Sternberg ist bekannt für seine Dreieckstheorie der Liebe.

Die Theorie besagt, dass die vollendete Liebe aus drei Elementen besteht: Intimität, Leidenschaft und Engagement. Darüber hinaus postulierte er auch die triarchische Theorie der Intelligenz, die besagt, dass Intelligenz eine mentale Aktivität ist, die darauf abzielt, unsere Anpassung zu verbessern, indem wir die relevanten Merkmale einer Person auswählen und bestimmen. Intelligenz, sagt er, zeigt sich darin, wie jeder von uns sich verändert oder verändert. David Rumerlhart Er ist ein sehr einflussreicher Autor innerhalb der Schematheorie.

Nach seinen Worten sind die Schemata Darstellungen allgemeiner Konzepte, die in unserem Gedächtnis gespeichert sind und uns helfen, die Welt zu organisieren. Seine Theorie sagt uns, wie die Welt in unserem Geist repräsentiert ist und wie wir Informationen nutzen, um mit der Umwelt zu interagieren.

Jean Piaget Piaget ist einer der wichtigsten Autoren der kognitiven Psychologie. Er formulierte die Theorie der kognitiven Entwicklung in Etappen.

Die Stufen sind durch die allmähliche Entwicklung von logischen Strukturen gekennzeichnet, die in verschiedenen Altersstufen qualitativ unterschiedlich sind.
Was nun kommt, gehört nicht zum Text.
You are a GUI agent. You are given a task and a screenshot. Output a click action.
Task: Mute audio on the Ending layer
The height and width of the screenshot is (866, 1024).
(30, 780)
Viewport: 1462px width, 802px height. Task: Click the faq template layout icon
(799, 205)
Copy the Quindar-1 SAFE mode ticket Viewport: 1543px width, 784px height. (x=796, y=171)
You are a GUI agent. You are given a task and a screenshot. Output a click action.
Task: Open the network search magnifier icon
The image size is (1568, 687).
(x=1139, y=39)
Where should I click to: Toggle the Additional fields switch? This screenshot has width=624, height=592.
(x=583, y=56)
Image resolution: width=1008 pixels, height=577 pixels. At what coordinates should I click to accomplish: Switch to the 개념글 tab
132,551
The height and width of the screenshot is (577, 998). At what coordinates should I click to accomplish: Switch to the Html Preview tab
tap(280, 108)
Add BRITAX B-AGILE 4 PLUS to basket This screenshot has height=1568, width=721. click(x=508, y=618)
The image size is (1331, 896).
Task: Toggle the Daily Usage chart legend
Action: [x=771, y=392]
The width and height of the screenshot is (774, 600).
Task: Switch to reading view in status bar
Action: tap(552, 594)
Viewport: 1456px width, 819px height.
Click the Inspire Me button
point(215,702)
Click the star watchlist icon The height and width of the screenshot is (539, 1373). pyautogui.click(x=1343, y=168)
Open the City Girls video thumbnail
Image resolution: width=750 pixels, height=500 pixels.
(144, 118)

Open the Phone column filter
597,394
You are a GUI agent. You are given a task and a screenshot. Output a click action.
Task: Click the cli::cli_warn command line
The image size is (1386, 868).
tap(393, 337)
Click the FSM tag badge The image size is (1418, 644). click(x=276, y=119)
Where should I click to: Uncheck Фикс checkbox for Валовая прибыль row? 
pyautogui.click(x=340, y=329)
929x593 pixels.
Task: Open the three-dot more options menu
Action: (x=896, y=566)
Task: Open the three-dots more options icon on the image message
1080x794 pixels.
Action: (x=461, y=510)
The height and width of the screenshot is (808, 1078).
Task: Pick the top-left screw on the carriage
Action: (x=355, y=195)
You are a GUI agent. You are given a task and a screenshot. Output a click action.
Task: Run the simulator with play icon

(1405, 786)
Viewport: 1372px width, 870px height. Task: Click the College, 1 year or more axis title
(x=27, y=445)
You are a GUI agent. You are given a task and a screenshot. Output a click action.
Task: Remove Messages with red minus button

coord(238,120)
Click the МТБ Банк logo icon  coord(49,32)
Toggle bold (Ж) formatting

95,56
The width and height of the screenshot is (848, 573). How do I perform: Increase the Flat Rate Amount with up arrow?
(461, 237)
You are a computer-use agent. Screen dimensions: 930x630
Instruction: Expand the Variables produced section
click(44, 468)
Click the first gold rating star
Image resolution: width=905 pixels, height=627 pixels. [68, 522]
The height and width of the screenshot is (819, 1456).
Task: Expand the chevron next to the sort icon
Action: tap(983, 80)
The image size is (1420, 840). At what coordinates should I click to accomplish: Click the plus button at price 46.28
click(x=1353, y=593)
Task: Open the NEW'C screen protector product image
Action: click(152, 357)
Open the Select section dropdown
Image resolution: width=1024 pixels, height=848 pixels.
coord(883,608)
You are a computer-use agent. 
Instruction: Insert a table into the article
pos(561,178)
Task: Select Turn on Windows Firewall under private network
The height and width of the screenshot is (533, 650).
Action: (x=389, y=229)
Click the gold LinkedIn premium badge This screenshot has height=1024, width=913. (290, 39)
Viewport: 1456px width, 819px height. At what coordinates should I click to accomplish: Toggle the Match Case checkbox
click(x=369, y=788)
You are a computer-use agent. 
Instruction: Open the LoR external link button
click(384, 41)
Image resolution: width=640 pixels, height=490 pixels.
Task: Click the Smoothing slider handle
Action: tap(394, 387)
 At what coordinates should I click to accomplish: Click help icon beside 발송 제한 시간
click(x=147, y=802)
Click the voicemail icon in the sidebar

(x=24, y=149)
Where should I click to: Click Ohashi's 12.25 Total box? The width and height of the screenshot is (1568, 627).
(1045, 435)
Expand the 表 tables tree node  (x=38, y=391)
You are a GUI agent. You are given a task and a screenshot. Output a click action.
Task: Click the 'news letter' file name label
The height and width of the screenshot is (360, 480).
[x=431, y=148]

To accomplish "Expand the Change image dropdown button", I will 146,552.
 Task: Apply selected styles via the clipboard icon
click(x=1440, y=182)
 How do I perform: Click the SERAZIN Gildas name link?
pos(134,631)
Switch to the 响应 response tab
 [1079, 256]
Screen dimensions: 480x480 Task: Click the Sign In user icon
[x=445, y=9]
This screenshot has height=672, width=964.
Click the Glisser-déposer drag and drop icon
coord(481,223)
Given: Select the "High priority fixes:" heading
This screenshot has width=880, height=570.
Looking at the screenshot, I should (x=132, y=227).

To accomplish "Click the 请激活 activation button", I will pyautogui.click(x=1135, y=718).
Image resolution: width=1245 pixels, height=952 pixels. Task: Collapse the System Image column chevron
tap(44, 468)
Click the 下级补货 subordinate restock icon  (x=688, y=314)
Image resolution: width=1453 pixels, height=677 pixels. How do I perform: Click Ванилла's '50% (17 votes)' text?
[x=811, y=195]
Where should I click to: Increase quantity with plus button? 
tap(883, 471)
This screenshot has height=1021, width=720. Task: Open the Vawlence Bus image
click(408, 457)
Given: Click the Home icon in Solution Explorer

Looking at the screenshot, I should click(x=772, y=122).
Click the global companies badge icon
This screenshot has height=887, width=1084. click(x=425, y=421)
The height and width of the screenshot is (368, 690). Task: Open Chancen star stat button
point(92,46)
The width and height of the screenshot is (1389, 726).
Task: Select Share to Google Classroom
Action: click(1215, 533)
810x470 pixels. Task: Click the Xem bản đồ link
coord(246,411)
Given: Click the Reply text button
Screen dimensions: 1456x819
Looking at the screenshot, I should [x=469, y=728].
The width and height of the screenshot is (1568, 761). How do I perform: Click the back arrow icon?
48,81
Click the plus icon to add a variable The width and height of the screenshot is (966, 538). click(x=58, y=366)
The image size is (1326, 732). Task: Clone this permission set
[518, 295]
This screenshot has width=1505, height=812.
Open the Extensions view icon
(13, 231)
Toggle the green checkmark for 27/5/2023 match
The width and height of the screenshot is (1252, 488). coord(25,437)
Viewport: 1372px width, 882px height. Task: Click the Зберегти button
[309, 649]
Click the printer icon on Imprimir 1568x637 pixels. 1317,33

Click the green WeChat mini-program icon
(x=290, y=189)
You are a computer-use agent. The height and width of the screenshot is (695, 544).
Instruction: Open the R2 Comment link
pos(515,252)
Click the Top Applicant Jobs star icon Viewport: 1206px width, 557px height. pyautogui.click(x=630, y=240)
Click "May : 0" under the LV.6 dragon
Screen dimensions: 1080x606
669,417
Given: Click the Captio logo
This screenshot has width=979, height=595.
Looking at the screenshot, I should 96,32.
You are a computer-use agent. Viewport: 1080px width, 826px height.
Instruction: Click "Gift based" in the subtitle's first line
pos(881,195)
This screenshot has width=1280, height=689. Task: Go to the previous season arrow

Jede Struktur gibt dem Kind die Möglichkeit, seine Fähigkeiten nach und nach zu entwickeln, wobei auch für jede Phase Einschränkungen gelten. (I.e.Es gibt viele andere Vertreter der kognitiven Psychologie, wie Vygotsky, Erickson oder Ausubel. Alle verdienen einen Platz auf dieser Liste, sobald ihre Studien zur Revolution der aktuellen Psychologie beigetragen haben, es zu schreiben und macht es möglich, zu verstehen, was die wichtigsten Stärken dieser Linie sind, und auch die Schwächen der beliebtestenen aktuellen heute, kognitives Verhalten. So hat die Psychologie dank ihrer Beiträge enorme Fortschritte gemacht.

Obwohl also Behaviorismus im Einsatz folgt noch und sogar mit dem kognitiven Psychologie in der kognitiven Verhaltenslinie kombiniert wird, wurde auch einen großen Fortschritt für die Zeit vor

was vorher bekannt wurde, die Behandlung von verschiedenen Erkrankungen zu verbessern als Depression, zum Beispiel.

Referenzen:

De la Vega, M.

Einführung in die kognitive Psychologie (1984). Allianz.

Bruner, J. S. (1959).

Lernen und Denken

. Harvard Education, 29: 184-192. Pozo, J.I. Cogn Kognitive Lerntheorien.